4. Shri Dadlani who is the Joint Managing Director explained that the export of Readymade garments made of Handloom as well as Powerloom fabrics to USA was and is allowed under O.G.L3 against Quota Allotment by the Apparels Export Promotion Council by endorsement on the Shipping Bills. The condition is applicable to both qualities and there was no prohibition against export of such garments to USA under the Customs Act or the Export Control Order. Violation of Section 113(d) would occur only if prohibited goods are attempted to be exported with wilful intention. Since there was admittedly a balance of quota of 45,000 pieces, they could not have attempted to export a negligible quantity of only 672 pieces by misdeclaration. They have unwittingly violated Section 50(2) on account of incorrect supplies by the manufacturer, who delivered the fabrics as handloom fabrics. At best a penalty upto Rs. 1,000/- could be imposed under Section 117 for this violation, if the benefit of doubt is not given. There is no warrant for imposing any penalty under Section 114 as no violation of Section 113(d) was involved. The Appellate Collector also failed to explain how the export policy for export of garments of powerloom fabrics differs from that for garments of handloom fabrics. Both are under OGL3; both are covered by quota allotment from AEPC; Replenishment licences for both are at the same rate for import of the same items; and Cash Compensatory Support, as well as Duty Drawback, is the same for both types. The appellant, therefore, had nothing whatever to gain by giving an incorrect declaration. Shri Dadlani stated that he was the pioneer who canvassed sale of readymade garments from India in the stores in USA and who started this export business. He would not like his reputation to be sullied by resorting to misdeclaration or other malpractice. This discrepancy was only due to the sheer volume of business being done by the firm and he has been personally inspecting the fabrics supplied and has taken up the matter with the suppliers to prevent any recurrence.

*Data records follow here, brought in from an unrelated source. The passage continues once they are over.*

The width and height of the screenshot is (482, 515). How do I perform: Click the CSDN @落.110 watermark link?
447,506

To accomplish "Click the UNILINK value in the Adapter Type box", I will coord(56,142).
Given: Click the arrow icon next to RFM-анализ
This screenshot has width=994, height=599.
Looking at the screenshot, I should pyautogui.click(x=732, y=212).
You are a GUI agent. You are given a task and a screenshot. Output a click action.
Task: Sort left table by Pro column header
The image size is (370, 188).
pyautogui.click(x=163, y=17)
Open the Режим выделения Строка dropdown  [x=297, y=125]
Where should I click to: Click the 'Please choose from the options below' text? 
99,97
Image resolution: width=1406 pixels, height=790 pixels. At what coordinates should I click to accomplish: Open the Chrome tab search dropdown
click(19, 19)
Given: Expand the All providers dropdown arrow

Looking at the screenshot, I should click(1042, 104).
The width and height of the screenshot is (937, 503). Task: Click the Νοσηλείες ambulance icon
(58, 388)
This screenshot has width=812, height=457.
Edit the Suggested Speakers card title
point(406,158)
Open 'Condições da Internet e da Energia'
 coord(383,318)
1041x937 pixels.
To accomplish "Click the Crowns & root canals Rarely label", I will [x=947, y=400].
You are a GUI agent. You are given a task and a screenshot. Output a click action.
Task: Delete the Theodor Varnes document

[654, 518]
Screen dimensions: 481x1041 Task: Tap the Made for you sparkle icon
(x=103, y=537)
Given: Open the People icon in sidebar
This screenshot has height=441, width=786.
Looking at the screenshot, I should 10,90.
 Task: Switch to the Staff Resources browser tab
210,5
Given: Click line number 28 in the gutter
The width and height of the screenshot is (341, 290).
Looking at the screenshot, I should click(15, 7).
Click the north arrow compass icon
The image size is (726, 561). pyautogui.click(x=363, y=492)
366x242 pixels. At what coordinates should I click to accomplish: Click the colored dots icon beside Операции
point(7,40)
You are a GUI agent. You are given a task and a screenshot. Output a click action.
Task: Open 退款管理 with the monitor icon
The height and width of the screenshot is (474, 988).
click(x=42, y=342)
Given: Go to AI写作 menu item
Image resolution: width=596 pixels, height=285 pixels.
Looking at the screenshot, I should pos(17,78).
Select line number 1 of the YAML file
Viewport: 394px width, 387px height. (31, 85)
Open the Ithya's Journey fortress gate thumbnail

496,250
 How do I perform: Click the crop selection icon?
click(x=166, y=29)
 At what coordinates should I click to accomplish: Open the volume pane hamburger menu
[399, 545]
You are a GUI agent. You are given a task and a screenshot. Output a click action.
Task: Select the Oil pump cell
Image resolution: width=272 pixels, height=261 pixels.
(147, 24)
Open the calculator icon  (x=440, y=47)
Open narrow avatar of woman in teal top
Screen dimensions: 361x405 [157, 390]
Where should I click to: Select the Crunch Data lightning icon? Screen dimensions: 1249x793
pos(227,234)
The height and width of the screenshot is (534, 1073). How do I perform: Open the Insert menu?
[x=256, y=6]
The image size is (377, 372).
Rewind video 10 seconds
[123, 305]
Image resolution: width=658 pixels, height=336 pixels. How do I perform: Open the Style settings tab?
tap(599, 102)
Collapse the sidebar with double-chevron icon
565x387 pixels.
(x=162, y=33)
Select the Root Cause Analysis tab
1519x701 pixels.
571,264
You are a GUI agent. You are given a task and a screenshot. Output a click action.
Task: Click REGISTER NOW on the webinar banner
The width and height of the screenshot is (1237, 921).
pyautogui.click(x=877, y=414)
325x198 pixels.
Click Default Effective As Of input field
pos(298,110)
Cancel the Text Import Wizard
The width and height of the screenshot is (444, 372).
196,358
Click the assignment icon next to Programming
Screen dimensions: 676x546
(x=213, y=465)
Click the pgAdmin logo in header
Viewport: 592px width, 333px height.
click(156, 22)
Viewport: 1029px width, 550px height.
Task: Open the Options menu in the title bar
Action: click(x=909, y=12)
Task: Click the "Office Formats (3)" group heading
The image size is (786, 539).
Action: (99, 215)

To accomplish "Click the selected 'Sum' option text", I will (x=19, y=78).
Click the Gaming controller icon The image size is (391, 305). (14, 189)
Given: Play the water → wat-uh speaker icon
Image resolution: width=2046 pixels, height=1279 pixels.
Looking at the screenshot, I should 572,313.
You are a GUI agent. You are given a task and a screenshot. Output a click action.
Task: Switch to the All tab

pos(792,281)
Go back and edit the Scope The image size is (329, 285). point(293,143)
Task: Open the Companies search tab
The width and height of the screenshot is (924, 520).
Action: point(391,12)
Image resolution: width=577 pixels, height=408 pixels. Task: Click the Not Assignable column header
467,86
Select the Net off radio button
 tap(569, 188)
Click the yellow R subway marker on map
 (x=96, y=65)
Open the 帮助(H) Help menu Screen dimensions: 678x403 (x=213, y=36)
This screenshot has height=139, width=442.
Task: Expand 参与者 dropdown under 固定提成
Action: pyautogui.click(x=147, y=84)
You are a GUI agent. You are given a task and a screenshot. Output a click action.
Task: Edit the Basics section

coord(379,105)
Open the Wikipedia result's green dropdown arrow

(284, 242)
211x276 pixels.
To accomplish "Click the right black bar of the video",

5. Shri Krishan Kumar argued that it is not in dispute that a Drawback Shipping Bill was filed for export of "handloom" garments but they were detected to be of powerloom fabrics, and also that separate quotas are allotted for the two types of garments. While quota allotment and endorsement by the AEPC are prescribed, the quota is to be treated as a licence for purposes of the Export (Control) Order. Since description was wrong, there was a breach; and in the alternative, in term of Clause 3 of the Order, export is deemed to be prohibited the goods are not in conformity with the description; so confiscation was correct.

Section 113(d) was also violated as the Drawback Shipping Bill filed under Section 50(1) was different from the goods sought to be exported so the goods are liable to confiscation and the penalty under Section 114 was justified. The Learned Departmental Representative asserted that the penalty imposed and the fine in lieu of confiscation imposed for the contravention are not harsh.

6. It is a fact that garments of powerloom fabrics had been sought to be exported against a description of handloom garments. As argued by the department there has been contravention of the Export Control Order and of the Customs Act. The confiscation of the offending goods and levy of penalty under the provisions of the Customs Act are, therefore, technically in order. The question is whether there are any extenuating circumstances as urged by the appellant. The department has not controverted the contention that there was a balance of quota of 45,000 pieces of powerloom blouses against which the 672 pieces could have been exported and that even otherwise the appellant had absolutely nothing to gain by way of Replenishment Licence, Cash Compensation, Duty Drawback etc. It is true, however, that such misdeclarations, whatever their cause, bring indirect harm to the country's exports and violation of the law in this regard cannot be ignored or glossed over.

7. Keeping all the circumstances in view, we reduce the penalty to rupees five hundred (Rs. 500/-) and while upholding the confiscation, reduce the fine in lieu of confiscation to rupees five thousand only.

The impugned order is modified to this extent and the appeal is otherwise rejected.